Two women who share the same chestnut-coloured tresses have disappeared. Later their heavily decomposed corpses - what’s left of them anyway - are found stuffed into suitcases and sporting odd ‘Y’ shaped wounds; one of the women has a rare flower in her hair. When a third chestnut-haired woman is reported missing, the pressure is on for Daniel Trokic and his investigative team to crack the case and apprehend the culprit before she meets her grisly fate.
Evil Water is a bloody and suspenseful crime-thriller set in Denmark. The narrative is split into 76 short chapters, each one rotating between several main characters, but with a focus on the lead investigator, Daniel Trokic. The story is intriguing with an unusual and vile method of murder and an inventive plot set against a background of gruesome African cult practices. The pace is energetic and effortlessly manages to hold suspense throughout; it never gets boring or slow, and the case has numerous twists and turns to keep you guessing.
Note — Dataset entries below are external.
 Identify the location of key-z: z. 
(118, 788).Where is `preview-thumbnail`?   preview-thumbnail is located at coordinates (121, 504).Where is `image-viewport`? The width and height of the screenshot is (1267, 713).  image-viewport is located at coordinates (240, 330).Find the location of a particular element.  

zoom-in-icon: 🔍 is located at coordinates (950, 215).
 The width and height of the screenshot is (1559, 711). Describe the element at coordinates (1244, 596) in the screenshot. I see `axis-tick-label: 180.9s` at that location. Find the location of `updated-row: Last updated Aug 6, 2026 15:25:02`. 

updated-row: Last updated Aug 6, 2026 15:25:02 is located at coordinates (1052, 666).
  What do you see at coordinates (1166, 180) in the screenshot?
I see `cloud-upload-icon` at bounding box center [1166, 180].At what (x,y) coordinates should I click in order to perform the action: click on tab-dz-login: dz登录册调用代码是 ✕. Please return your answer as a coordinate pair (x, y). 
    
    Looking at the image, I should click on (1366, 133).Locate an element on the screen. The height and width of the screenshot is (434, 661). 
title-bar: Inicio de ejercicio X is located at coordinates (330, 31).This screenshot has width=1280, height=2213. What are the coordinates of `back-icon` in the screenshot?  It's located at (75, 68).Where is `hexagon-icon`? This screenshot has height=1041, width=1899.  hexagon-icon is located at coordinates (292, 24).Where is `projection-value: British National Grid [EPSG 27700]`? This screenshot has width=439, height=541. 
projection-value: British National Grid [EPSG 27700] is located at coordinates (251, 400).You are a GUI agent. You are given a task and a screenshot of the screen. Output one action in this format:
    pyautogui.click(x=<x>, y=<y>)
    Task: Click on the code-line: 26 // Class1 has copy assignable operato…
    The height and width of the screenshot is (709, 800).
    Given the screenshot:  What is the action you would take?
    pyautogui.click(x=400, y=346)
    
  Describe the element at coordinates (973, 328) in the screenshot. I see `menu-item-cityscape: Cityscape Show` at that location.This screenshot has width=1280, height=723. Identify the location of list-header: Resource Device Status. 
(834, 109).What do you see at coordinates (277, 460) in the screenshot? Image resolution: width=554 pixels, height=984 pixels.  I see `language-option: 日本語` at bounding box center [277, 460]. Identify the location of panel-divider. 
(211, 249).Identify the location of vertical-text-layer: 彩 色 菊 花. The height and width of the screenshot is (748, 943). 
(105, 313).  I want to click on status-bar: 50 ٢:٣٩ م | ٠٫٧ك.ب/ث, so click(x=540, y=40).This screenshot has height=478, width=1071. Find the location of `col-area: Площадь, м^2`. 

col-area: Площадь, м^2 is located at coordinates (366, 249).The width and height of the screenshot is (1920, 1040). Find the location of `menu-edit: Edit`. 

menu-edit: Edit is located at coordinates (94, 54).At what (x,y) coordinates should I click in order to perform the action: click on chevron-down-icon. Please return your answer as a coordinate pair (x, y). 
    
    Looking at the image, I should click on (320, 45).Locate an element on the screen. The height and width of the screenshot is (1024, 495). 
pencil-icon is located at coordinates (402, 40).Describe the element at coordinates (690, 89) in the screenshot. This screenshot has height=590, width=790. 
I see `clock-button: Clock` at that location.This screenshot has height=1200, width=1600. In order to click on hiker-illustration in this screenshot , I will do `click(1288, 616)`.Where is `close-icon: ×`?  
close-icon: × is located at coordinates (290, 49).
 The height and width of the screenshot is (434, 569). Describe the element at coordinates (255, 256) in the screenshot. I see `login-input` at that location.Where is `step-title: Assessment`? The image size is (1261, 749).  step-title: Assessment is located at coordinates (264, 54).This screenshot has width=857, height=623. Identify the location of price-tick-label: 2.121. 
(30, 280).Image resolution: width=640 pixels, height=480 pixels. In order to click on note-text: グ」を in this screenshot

The novel has been translated from Danish, and unfortunately there are several minor translation issues. Some sentences feel a bit clunky and poorly put together; I suspect that whoever translated Evil Water into English is not a native English speaker. Some of the dialogue also feels a little unnatural. This is not a major problem, but for me it detracted from the realistic quality of the novel and prevented me from ever feeling fully immersed in the story. Sometimes incorrect words are used which made the sentences confusing and at times made me re-read the sentence; for example ‘filled’ is always used instead of ‘covered’, so we end up with sentences such as “Her body was filled with Y’s” and “She was wearing a shirt that was filled with flowers.” These flaws are nothing major but it sounds silly in English and as a reader I found it distracting.
Overall, it is a very good thriller with a well thought out plot which succeeds in holding interest. I really enjoyed it, but at the same time it isn’t anything particularly special or new. The translation is far from seamless, and the characters are a little hollow and under-developed. Nonetheless the good certainly out ways the bad and I look forward to reading more of Wolf’s novels if any more are translated into English. Evil Water is definitely worth a read if you enjoy this genre and are interested in reading a suspenseful, gritty and bloody tale.
Disclaimer: I was sent a free copy of this book by the publisher (Black Cat) in exchange for an honest review.